What needs to be done: Could you copy every entry exactly, dropping the pictures?

[Source information — start]

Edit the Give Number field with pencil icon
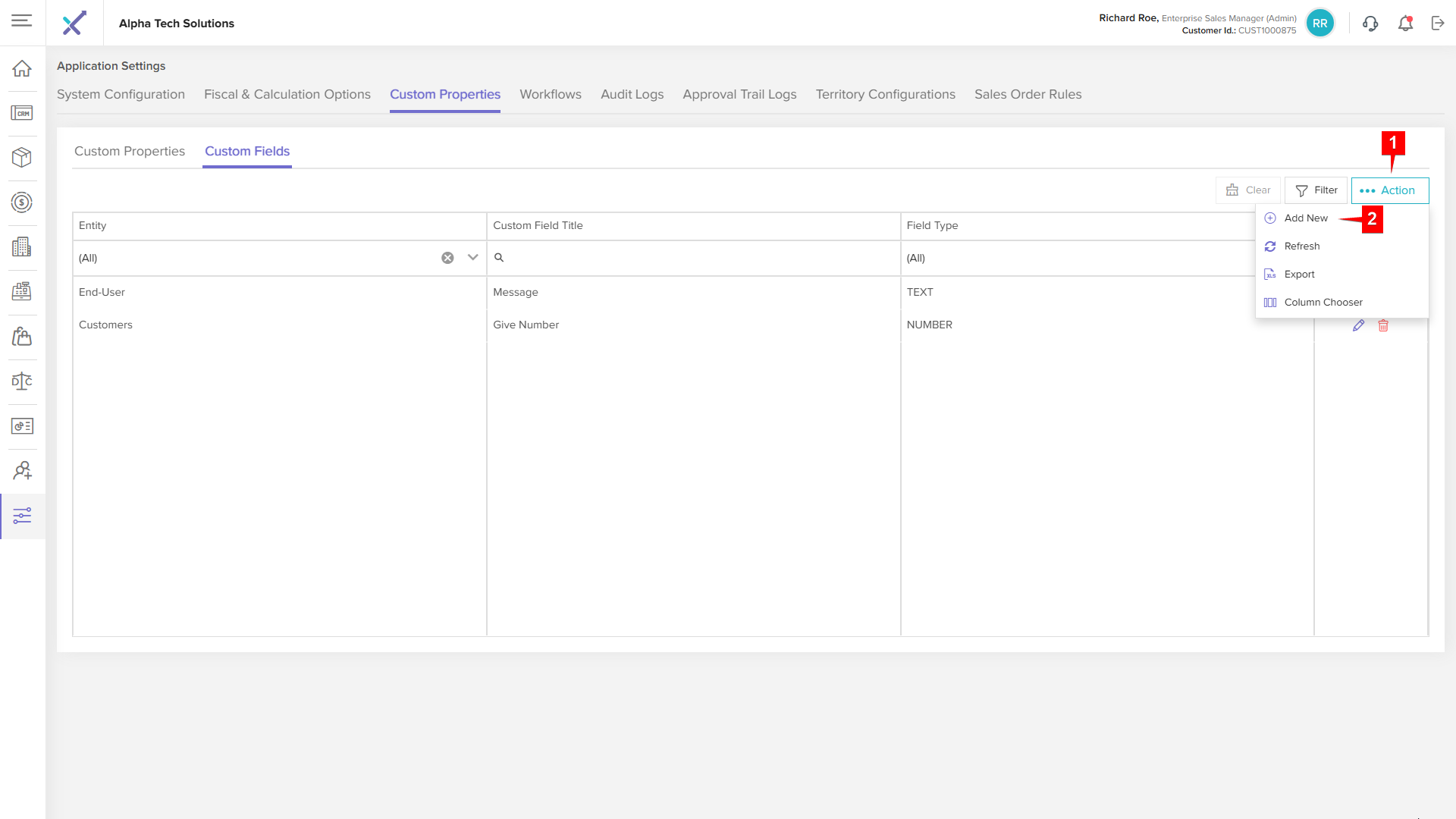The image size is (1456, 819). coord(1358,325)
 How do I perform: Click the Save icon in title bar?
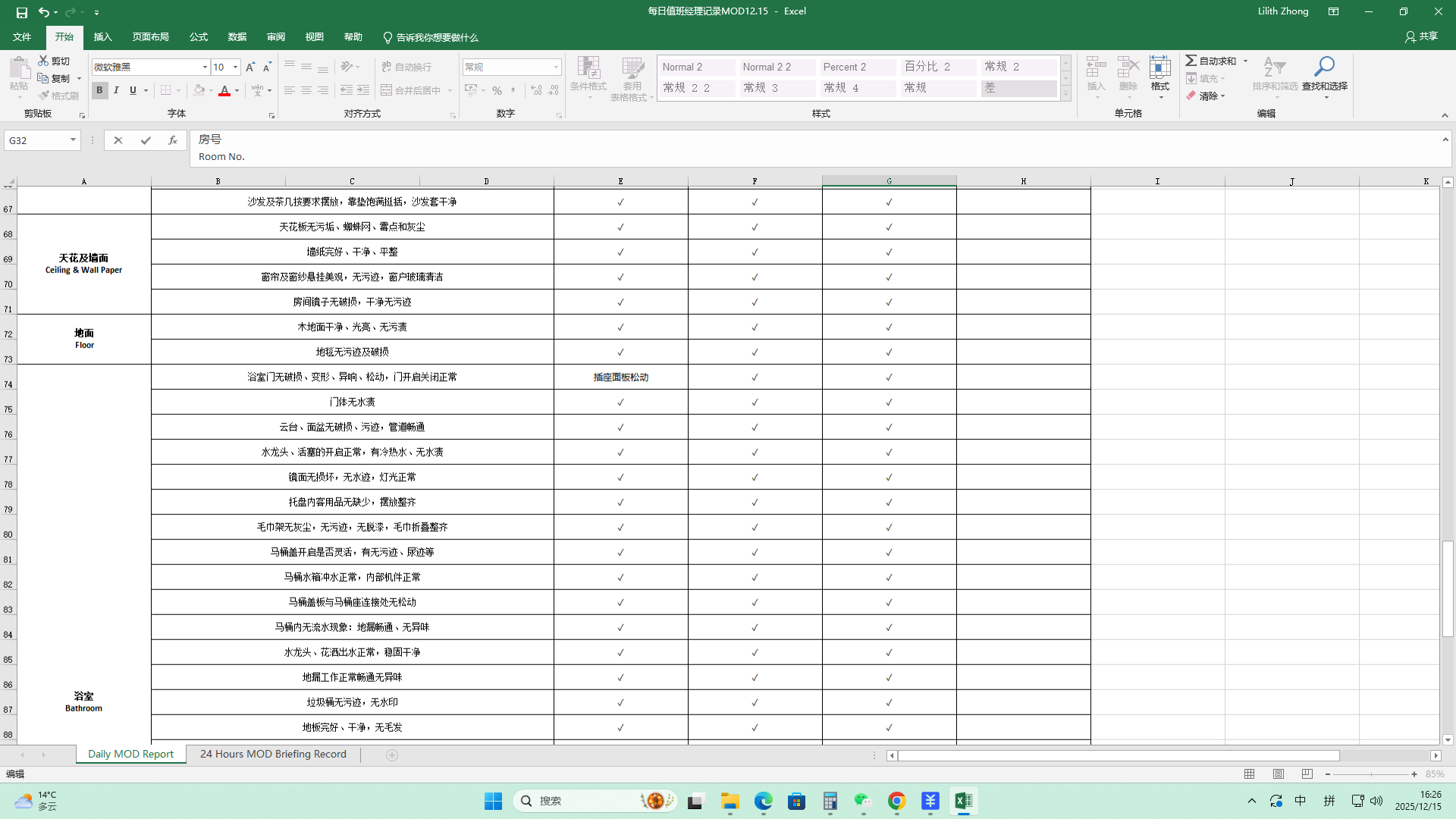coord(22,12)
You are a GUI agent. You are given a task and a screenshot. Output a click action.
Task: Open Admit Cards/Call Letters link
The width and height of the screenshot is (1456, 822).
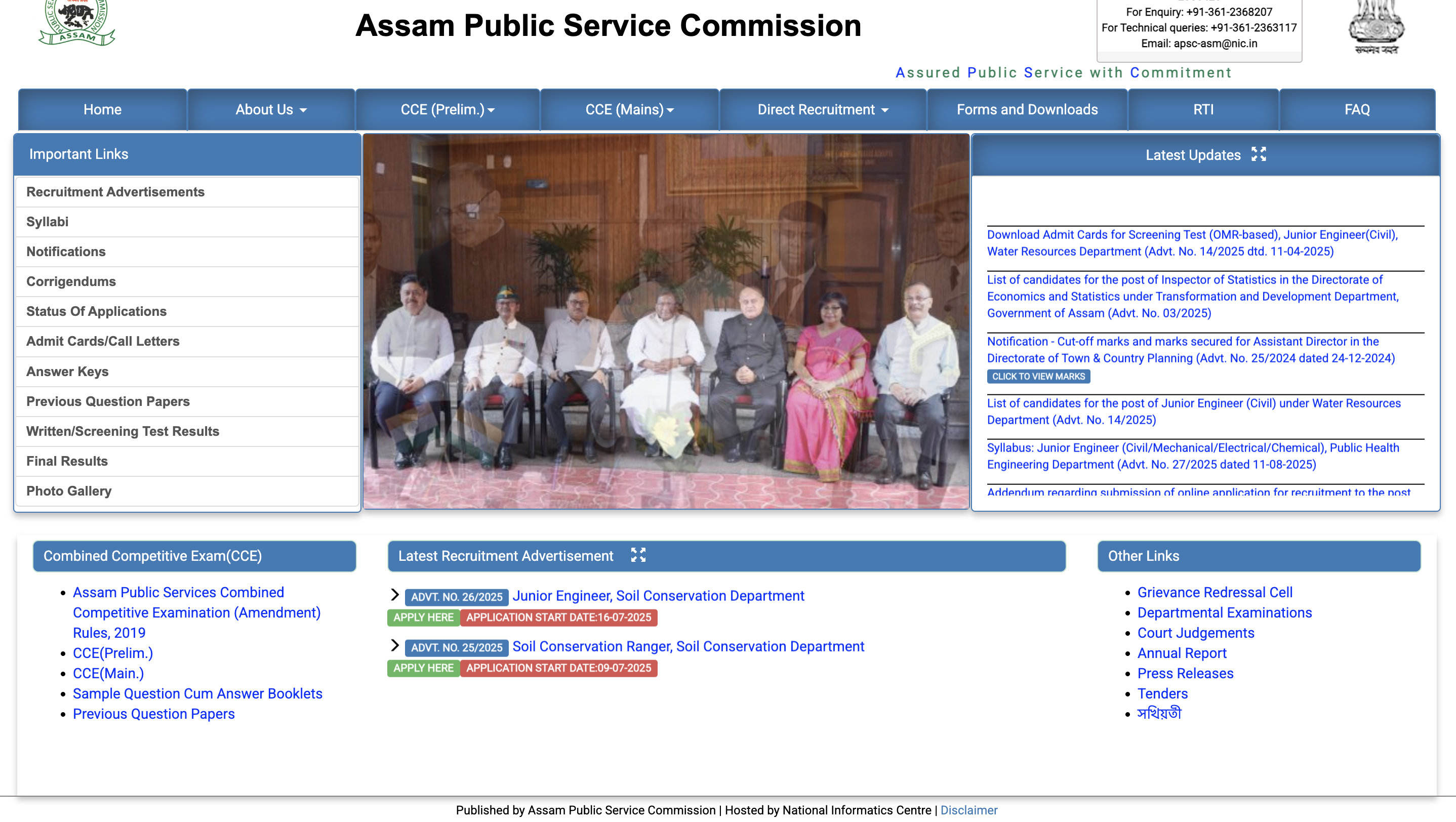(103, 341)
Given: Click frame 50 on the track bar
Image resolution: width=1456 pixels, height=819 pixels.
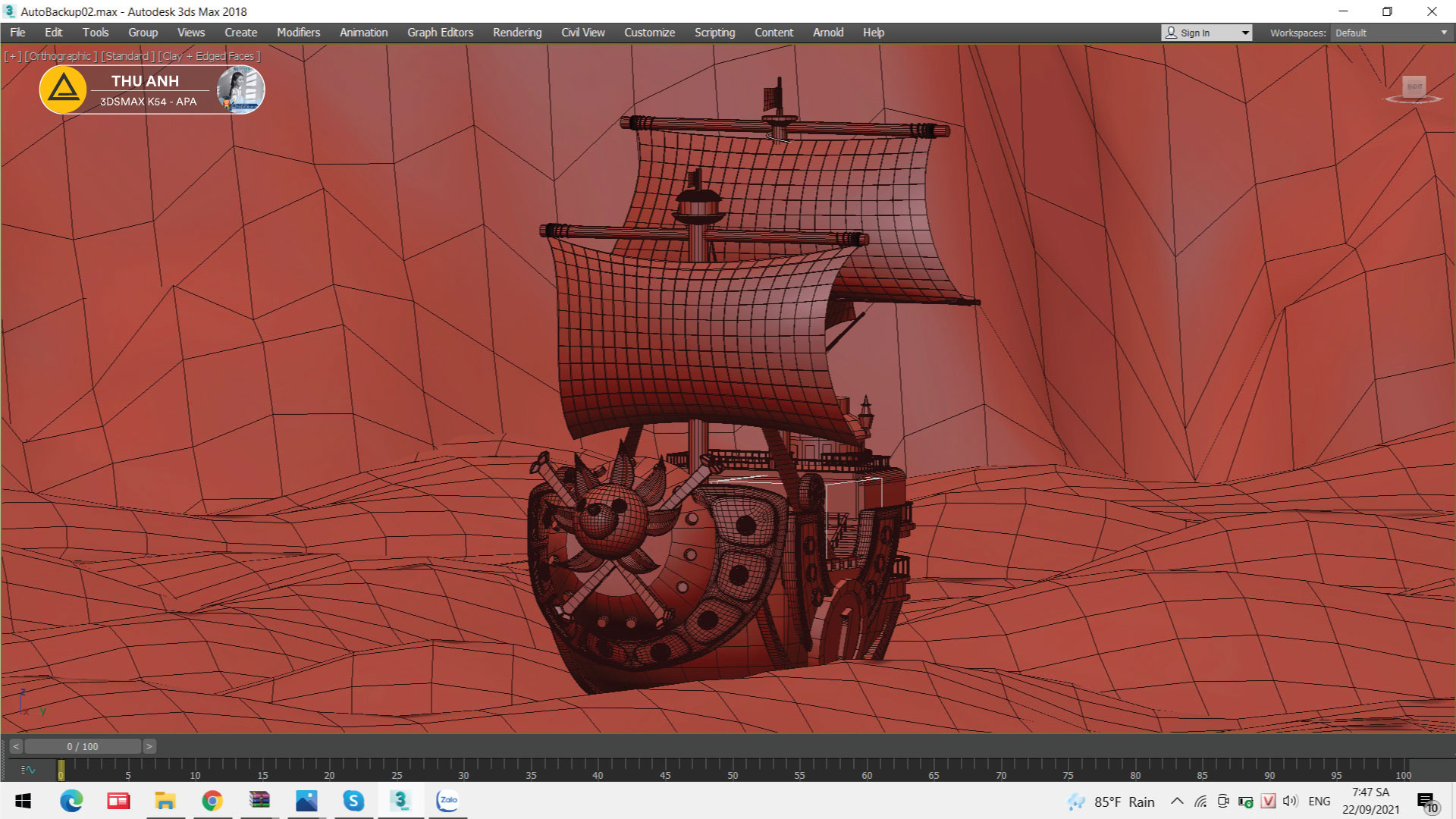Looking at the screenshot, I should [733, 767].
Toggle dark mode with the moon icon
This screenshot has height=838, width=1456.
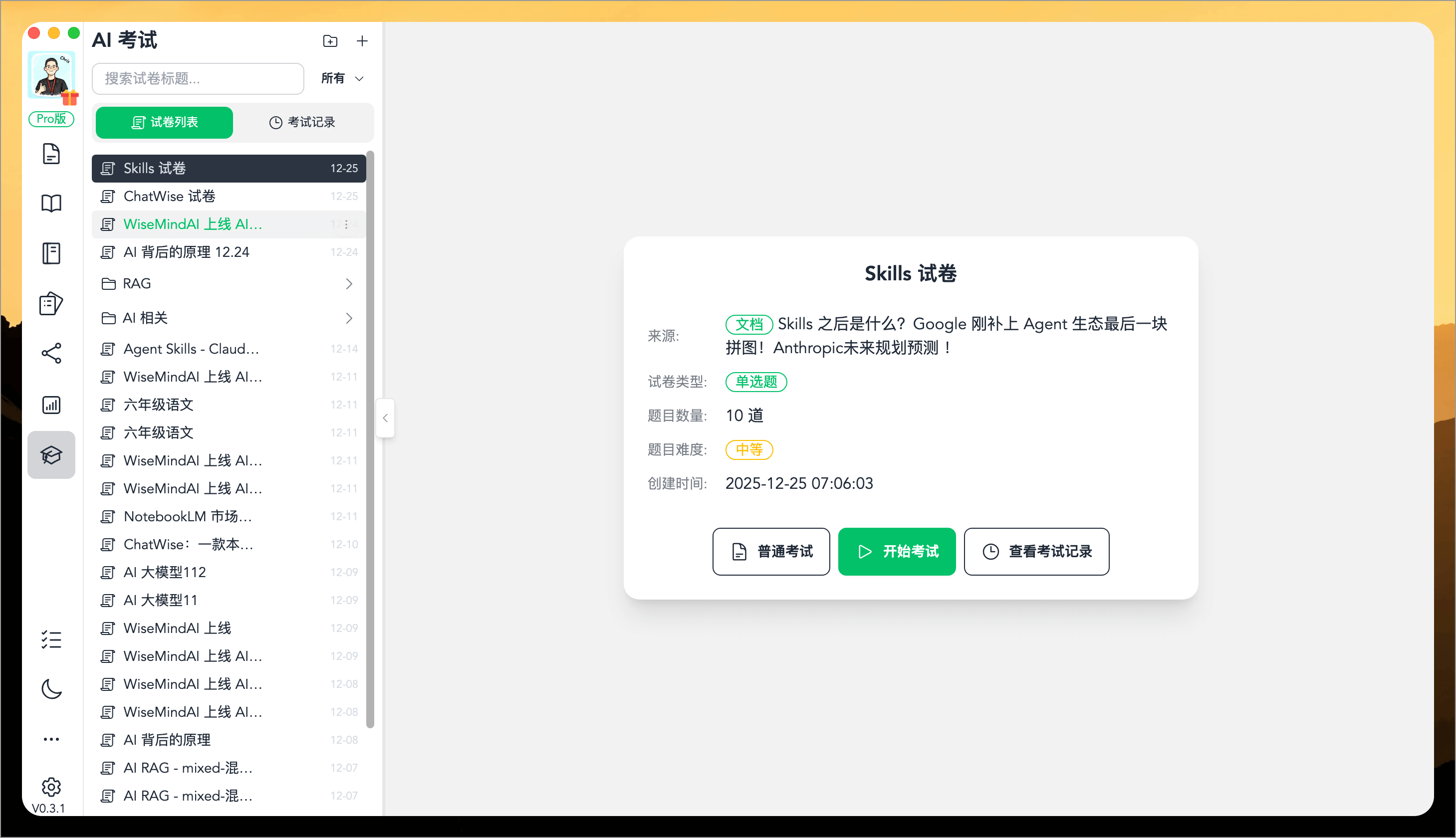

[Source information — finish]

Task answer:
Edit the Give Number field with pencil icon
The image size is (1456, 819). coord(1358,325)
 How do I perform: Click the Save icon in title bar?
coord(22,12)
You are a GUI agent. You are given a task and a screenshot. Output a click action.
Task: Open Admit Cards/Call Letters link
The width and height of the screenshot is (1456, 822).
(103, 341)
Given: Click frame 50 on the track bar
Image resolution: width=1456 pixels, height=819 pixels.
Looking at the screenshot, I should [733, 767].
Toggle dark mode with the moon icon
This screenshot has height=838, width=1456.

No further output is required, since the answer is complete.